[What you will do]
Copy every line that holds the string "computer" from the data below.

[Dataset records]
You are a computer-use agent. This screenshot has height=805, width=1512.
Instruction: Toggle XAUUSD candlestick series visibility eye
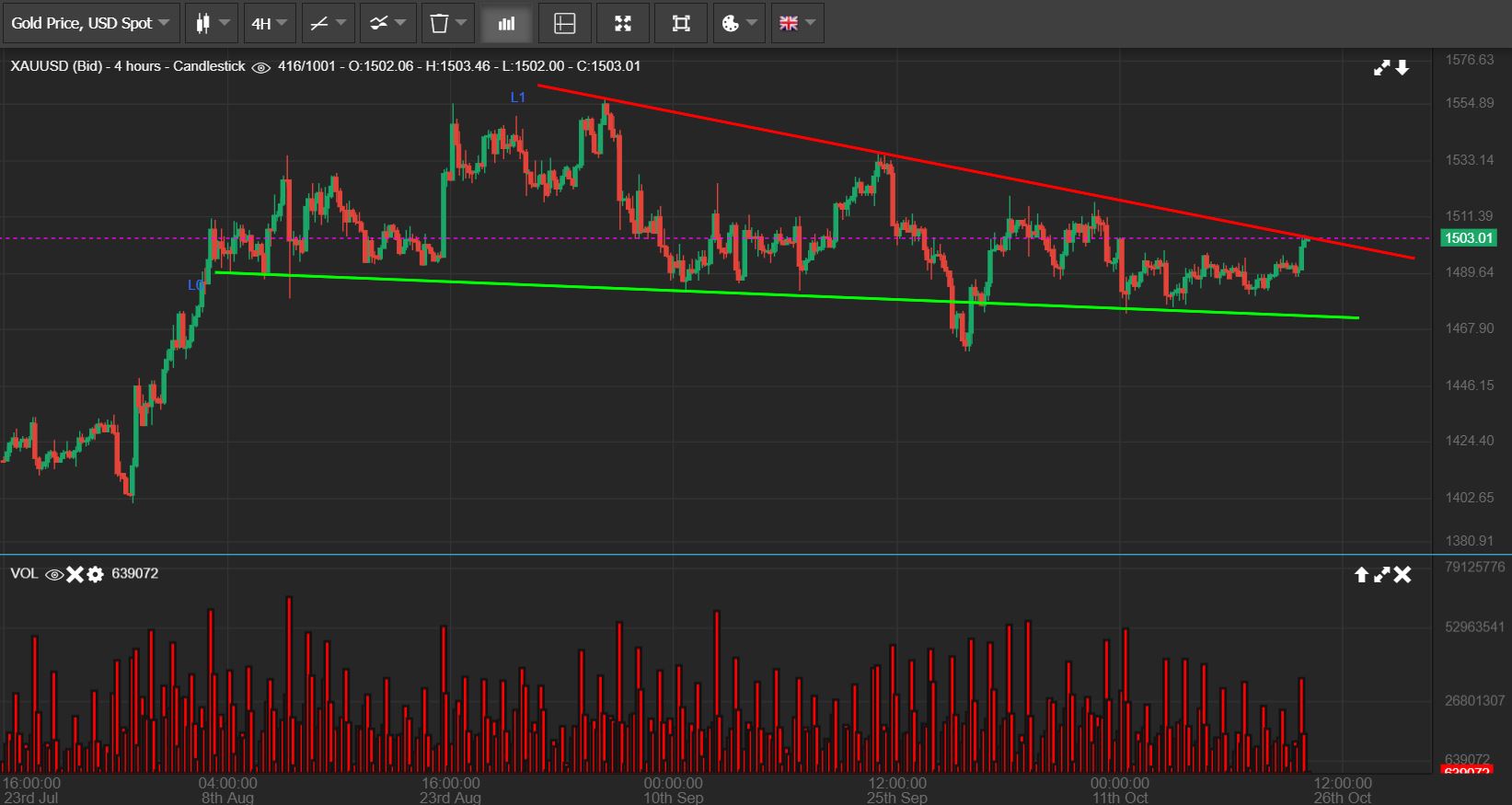coord(260,67)
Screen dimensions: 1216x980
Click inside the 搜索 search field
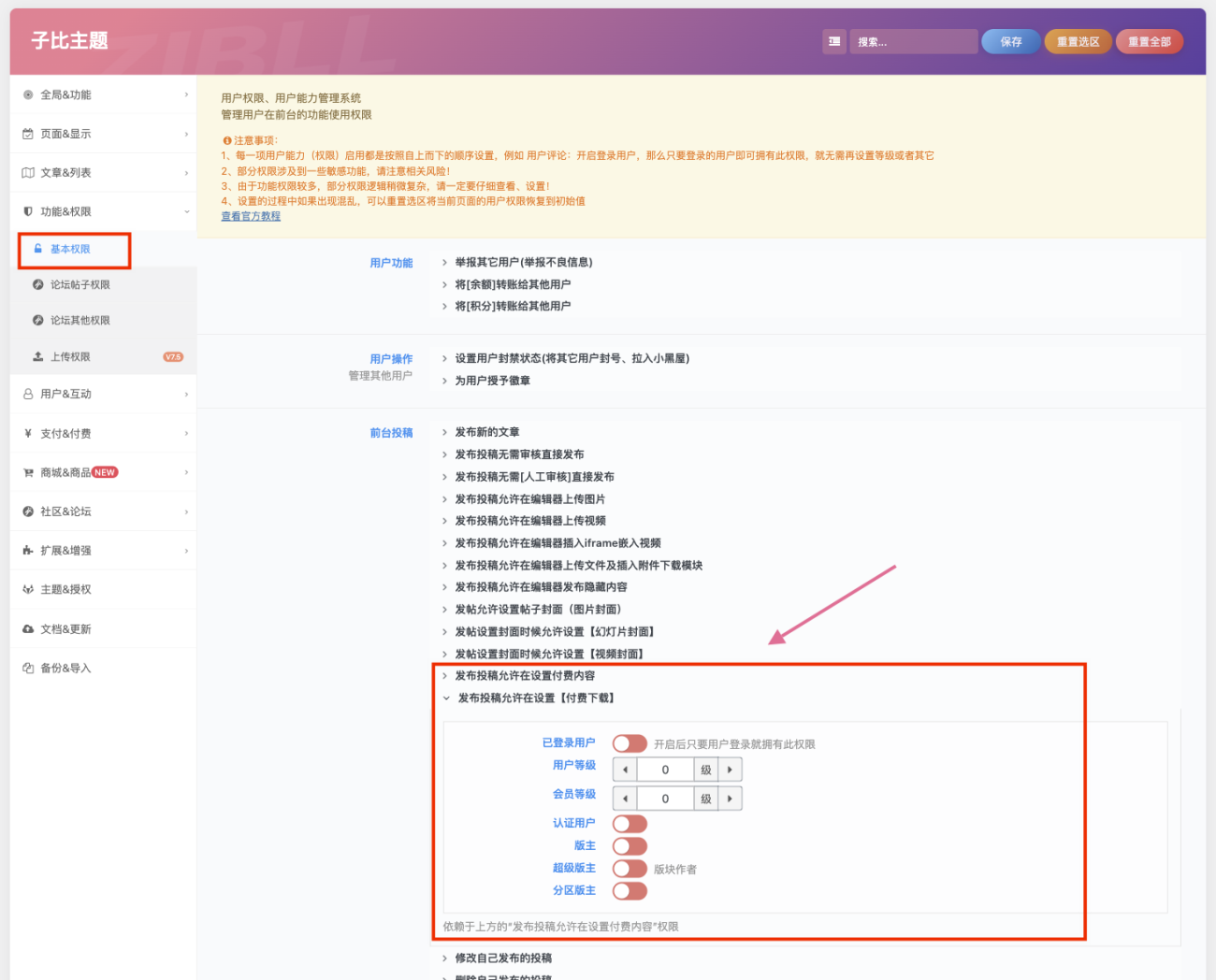point(913,41)
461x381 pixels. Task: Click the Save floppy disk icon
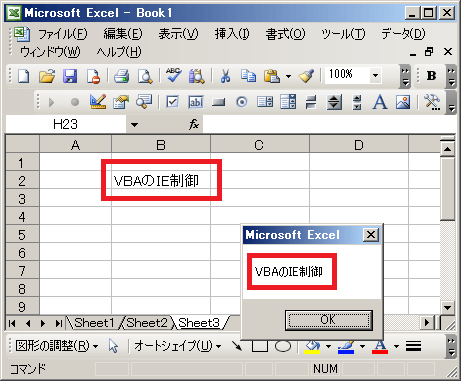70,76
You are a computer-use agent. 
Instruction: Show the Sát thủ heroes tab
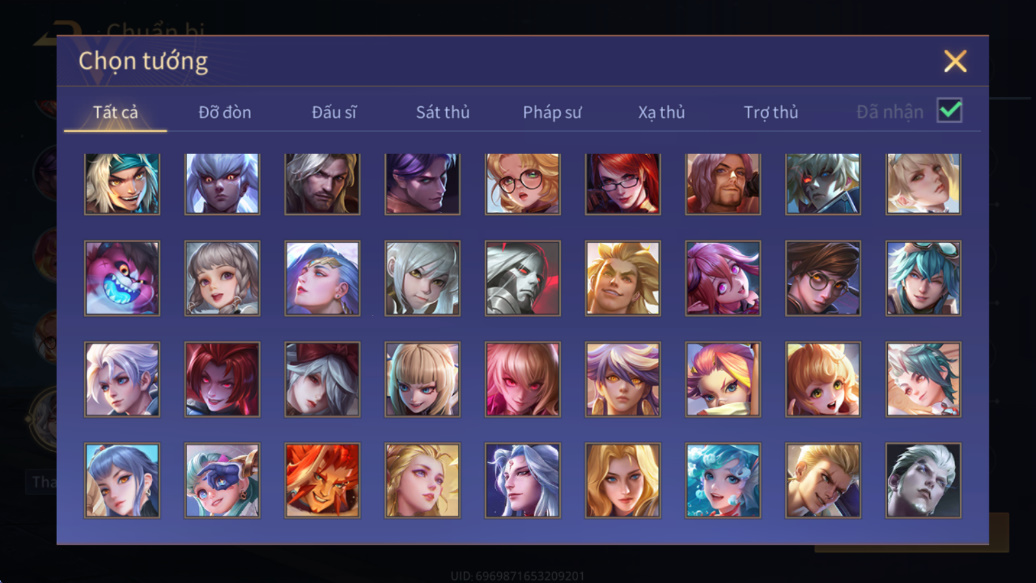443,112
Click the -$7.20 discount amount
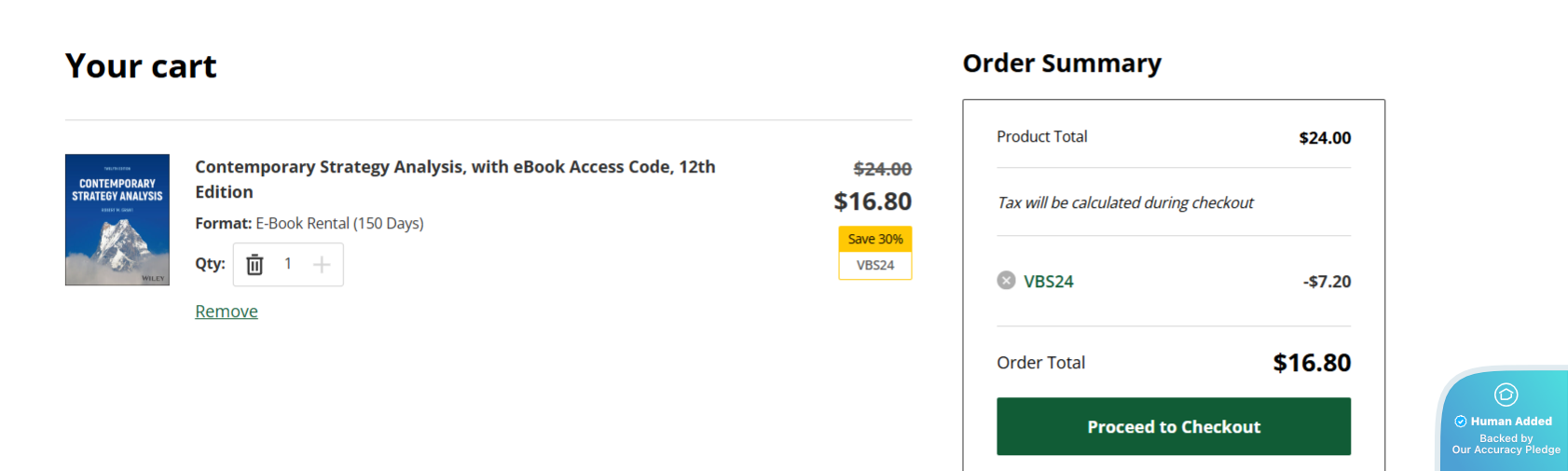The height and width of the screenshot is (471, 1568). tap(1327, 282)
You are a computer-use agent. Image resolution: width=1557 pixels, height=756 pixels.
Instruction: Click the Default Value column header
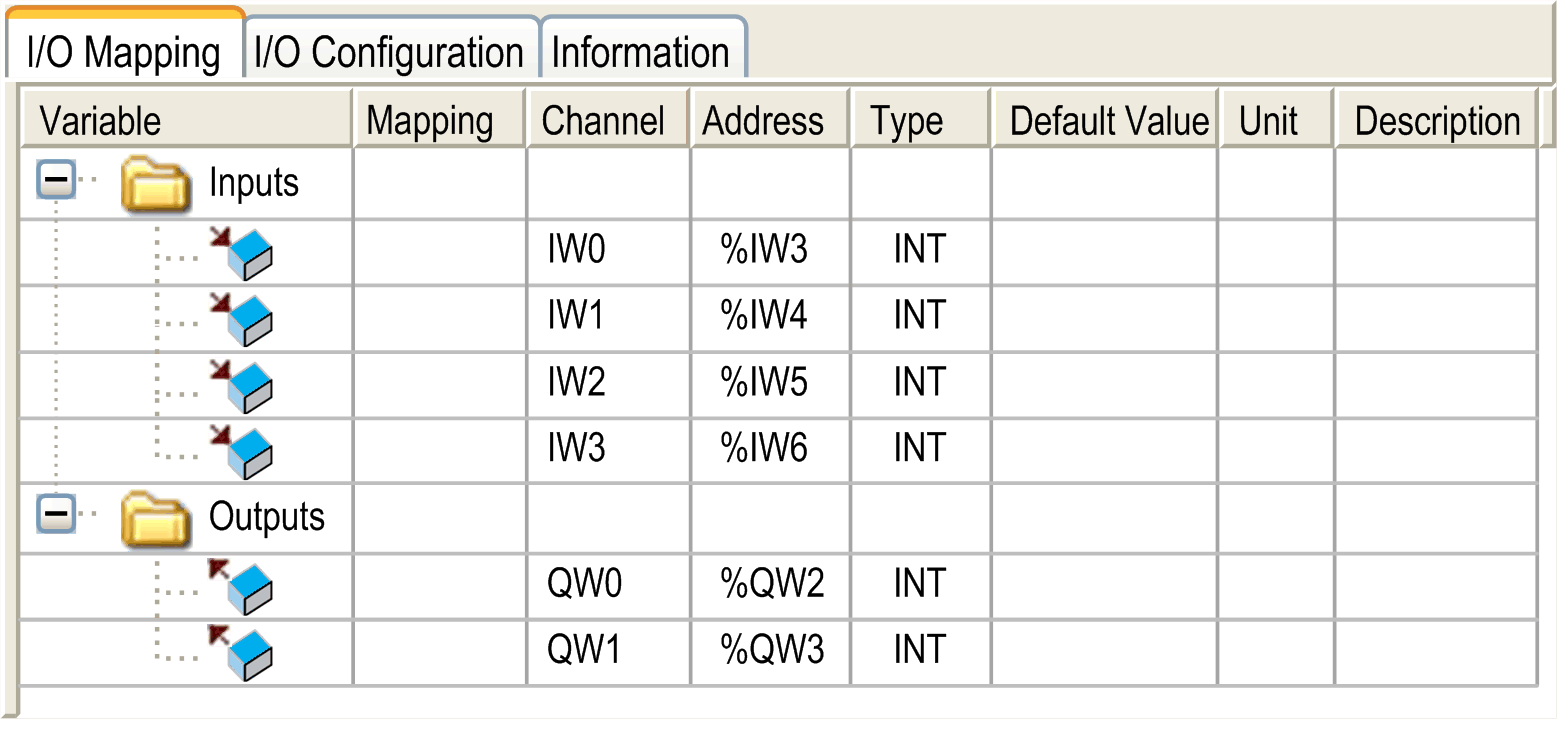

[Your solution]
You are a computer-use agent. This screenshot has height=805, width=1512.
You are a computer-use agent. 
You are a computer-use agent. Image resolution: width=1557 pixels, height=756 pixels.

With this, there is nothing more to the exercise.